Details of the provisional settlement reached yesterday in the lawsuit involving The Boeing Co.'s 401(k) plan are scarce, but the settlement speaks volumes about what advisers should expect with regards to future defined contribution plan litigation.
The suit in question, Spano et al. vs. The Boeing Co. et al., pits plan participants against fiduciaries of one of the largest 401(k) plans in the country, the
$46 billion Boeing Company Voluntary Investment Plan. Plaintiffs alleged plan administrators
breached their fiduciary duty through excessive recordkeeping and investment fees.
Jerry Schlichter, managing partner at Schlichter, Bogard & Denton and lead attorney for plaintiffs, declined to provide specifics of the settlement because unspecified details still need to be ironed out by the parties. A Boeing spokesman said that the terms are confidential.
Even absent any specifics, though, attorneys contend that Boeing agreeing to settle underscores the growing power of the tort bar in 401(k) litigation, as well as principles advisers should take away from this and other excessive-fee suits.
“The ERISA bar didn't really deal in the class-action world [a few years ago], and now I think it's very clear people that service plans have got to be concerned about the IRS, SEC, DOL and now there's a fourth entity that's not going away, and that's the tort bar,” said Marcia Wagner, principal at the Wagner Law Group.
Most excessive-fee 401(k) suits to date have involved multibillion-dollar plans — those of Cigna Corp., Edison International, ABB and International Paper, for example.
In February, Mr. Schlichter won his
largest settlement in an excessive-fee suit, for $62 million, from Lockheed Martin Corp., which has close to $6 billion in its 401(k) plan.
“I think when there are big headline cases like this it raises awareness in a way that other 401(k) cases haven't,” said Grant Easterbrook, co-founder of new 401(k) startup Dream Forward Financial and former financial-services analyst at Corporate Insight.
As these types of suits log more successful settlements and become more commonplace, Ms. Wagner said that these types of suits are starting to move down market to plans in the tens of millions of dollars in assets.
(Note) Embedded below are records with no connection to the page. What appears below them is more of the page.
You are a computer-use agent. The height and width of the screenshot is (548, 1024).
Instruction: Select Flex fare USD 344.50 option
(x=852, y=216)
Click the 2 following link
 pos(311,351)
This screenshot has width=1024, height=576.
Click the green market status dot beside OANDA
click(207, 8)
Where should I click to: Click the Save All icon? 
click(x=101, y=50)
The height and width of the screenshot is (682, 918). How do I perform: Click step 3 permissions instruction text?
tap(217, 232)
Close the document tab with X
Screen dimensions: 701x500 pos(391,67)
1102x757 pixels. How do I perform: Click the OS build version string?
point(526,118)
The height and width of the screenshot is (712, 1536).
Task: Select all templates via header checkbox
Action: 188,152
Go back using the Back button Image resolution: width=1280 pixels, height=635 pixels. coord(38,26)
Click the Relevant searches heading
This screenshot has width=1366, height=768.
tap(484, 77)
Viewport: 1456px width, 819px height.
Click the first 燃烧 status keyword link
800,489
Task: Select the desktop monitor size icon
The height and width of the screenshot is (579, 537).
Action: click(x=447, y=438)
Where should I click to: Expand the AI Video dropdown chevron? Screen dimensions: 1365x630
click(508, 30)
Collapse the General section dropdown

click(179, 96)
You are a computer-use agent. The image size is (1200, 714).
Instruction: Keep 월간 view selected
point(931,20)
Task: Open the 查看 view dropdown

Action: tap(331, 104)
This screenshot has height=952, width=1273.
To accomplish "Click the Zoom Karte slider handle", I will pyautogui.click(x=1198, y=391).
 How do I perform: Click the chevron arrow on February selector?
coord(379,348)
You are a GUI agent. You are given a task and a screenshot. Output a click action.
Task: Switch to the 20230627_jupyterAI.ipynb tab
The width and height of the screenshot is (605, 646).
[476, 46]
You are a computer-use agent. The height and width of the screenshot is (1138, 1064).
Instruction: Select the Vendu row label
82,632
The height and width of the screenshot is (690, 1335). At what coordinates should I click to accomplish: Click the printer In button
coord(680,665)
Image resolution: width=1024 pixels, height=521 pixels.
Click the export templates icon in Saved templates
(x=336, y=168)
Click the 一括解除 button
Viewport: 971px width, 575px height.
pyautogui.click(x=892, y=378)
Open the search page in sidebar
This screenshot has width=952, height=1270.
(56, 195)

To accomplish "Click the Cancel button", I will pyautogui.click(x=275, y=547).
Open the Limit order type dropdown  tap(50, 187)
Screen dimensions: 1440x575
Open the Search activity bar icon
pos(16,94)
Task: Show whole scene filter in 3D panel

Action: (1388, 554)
Retirement-plan advisers have been relatively insulated from direct involvement in excessive-fee suits thus far, because multibillion-dollar plans are more in the realm of national consulting firms, such as Callan Associates or Towers Watson, rather than the small- and mid-sized 401(k) market.
Ms. Wagner said that she has heard of the movement down market anecdotally and experienced it in her own practice. Some of her clients are in various stages of negotiation, meaning attorneys are “poking around” and gauging possibilities to sue, though none have actually moved to the lawsuit stage yet.
“I think it's a brave new world — the bar is heightened,” Ms. Wagner said. “People might say [litigation] is only for the big boys — like ABB and Boeing — but no. They're the standard bearers, but the principles here trickle down to all.
“There are only so many big plans,” she added.
What this means for advisers is that they must demonstrate vigilance with respect to monitoring the reasonableness of all plan fees, ensuring procedural due diligence and making sure that all decisions are documented and justifiable, attorneys said.
“For the advisers out there, this is just another case to mention in their quarterly meetings [with clients], and highlights the point about monitoring and having justification for [investment] options,” said David Levine, principal at Groom Law Group.
Preliminary approval of the Boeing settlement will likely come in September or October, at which time details of the settlement will be made public, Mr. Schlichter said.